▶ LIST OF TASKS:
1. According to the Serbian tax update, which two bodies jointly developed the Convention on Mutual Administrative Assistance in Tax Matters, and in what year?
2. Continue the Serbian tax update from the point where it ends.

▶ PAGE EXTRACT:
◇ ◇ ◇
Serbia was removed from the European gray list of tax jurisdictions, i.e. the list of jurisdictions that do not cooperate in tax matters. In July 2019, Serbia signed the Convention on Mutual Administrative Assistance in Tax Matters (MAC), which is 30.08.2019 endorsed by the Serbian Parliament and will be from effective 1.12.2019.
Specifically, in December 2017, the EU drafted a black and gray list of tax jurisdictions, after identifying ways companies and individuals seek to avoid tax obligations. A place on the gray or black list for countries means poorer reputation and tighter controls in transactions with the EU.
The EU Council of Ministers of Ministers also removed Albania, Switzerland, Costa Rica and Mauritius from the gray list. United Arab Emirates were removed from the black list, while the Marshall Islands switched from black to gray. Blacklisted countries are American Samoa, Belize, Fiji, Guam, Oman, Samoa, Trinidad and Tobago, Vanuatu and the US Virgin Islands.
The Convention on Mutual Administrative Assistance in Tax Matters was developed jointly by the OECD and the Council of Europe in 1988 and amended by Protocol in 2010. The Convention is the most comprehensive multilateral instrument available for all forms of tax co-operation to tackle tax evasion and avoidance.
The Convention facilitates international co-operation for a better operation of national tax laws, while respecting the fundamental rights of taxpayers. It provides for all possible forms of administrative co-operation between states in the assessment and collection of taxes. This co-operation ranges from exchange of information, including automatic exchanges, to the recovery of foreign tax claims.
The Ministry of Economy has prepared a draft Law on Amendments to the Company Law, which is scheduled for public debate to be held in the period 10-29. October.
The draft provides for the following:
- detailed regulation of the treatment of own shares (application from 1.4.2020)
- the possibility of distributing retained earnings to employees (Article 270)
- increasing the threshold for remuneration of members of the board of directors, that is, the executive and supervisory boards from 3% to 5% of shares within the business year (Article 282)
New Law on Accounting was adopted by the Assembly. More details in our Tax alert.
Among other changes, the amendment of the Corporate Income Tax Law is expected to be enforced by the end of year.
The most important change concerns additional reporting on business within international groups, which has already been implemented in almost all European countries. The report is intended to be aligned with the BEPS. According to BEPS Action Plan 13, all large multinational enterprises (MNEs) are required to prepare a Country-by-Country report with aggregated data on the global allocation of income, profits, taxes paid and economic activities among the tax jurisdictions in which they operate. This CbC report is shared with tax administrations in these jurisdictions, for use in high level transfer pricing and BEPS risk assessments.
◇ ◇ ◇
▶ STORED DATA:
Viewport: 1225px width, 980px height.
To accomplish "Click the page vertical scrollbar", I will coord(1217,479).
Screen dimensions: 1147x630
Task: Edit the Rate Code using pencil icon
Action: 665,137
◇ ◇ ◇
▶ ANSWERS GIVEN:
1. The OECD and the Council of Europe developed it in 1988.

2.
The amendments to the Law define an international group of related legal entities as a group of entities that are interconnected by ownership or control in terms of IASs or IFRSs, and whose total consolidated income is recognized in the consolidated financial statements for the period preceding the reporting period at least EUR 750 million in RSD equivalent at the average exchange rate of the National Bank of Serbia at the date of adoption of the consolidated financial statements, and:
- one or more of group members has an obligation to prepare, present, submit and disclose consolidated financial statements in accordance with IAS or IFRS, or would have that obligation if it were a legal entity whose shares are traded on a regulated market in the Republic Serbia or outside Serbia
- in which at least one legal entity is a resident of another tax jurisdiction in relation to other members of the international group, or at least one legal entity is a resident of one tax jurisdiction and is subject to taxation in another tax jurisdiction based on performing business activity through a permanent establishment.
The CbC report will be submitted no later than 12 months after the end of the business year for which the annual report is submitted, and the Minister of Finance, relying on sources related to good practice in reporting on controlled transactions of the OECD, will be closer to arrange the conditions and manner of submission of the annual report. The first application of this requirement is for the tax period beginning in 2020.
Other amendments are regarding the capital gain, i.e. loss of investment funds, as well as the granting to bank (as taxpayer) the right to a tax credit of 2% of the remaining debt determined in accordance with the Law on conversion of home loans indexed in CHF.
The Draft Law on Amendments to the Law on Tax Procedure and Tax Administration was published, which among other things:
- regulates in more detail the connection with the Bankruptcy Law,
- Introduces an act that will regulate the procedure, manner, deadlines content and form of the statement by which the taxpayer will declare the business premises, which will be adopted by the Minister, on the proposal of the Director of the Tax Administration,
- that the PIB (tax number) cannot be awarded to an entrepreneur who has tax debt incurred in connection with the activities in other economic entities in which he is at the same time a founder with a share of more than 5%;
- banks becomes obliged to provide data on taxpayers’ accounts at the request of the Tax Administration,
- the delivery of the tax act is regulated in more detail
- it is regulated that the Tax Administration shall take over the tasks of maintaining a unified information system of local tax administrations, no later than 1.1.2021.
Through the announced amendments to the Law on Personal Income Tax, it will be proposed to increase the non-taxable amount of earnings from RSD 15,300 to RSD 16,300.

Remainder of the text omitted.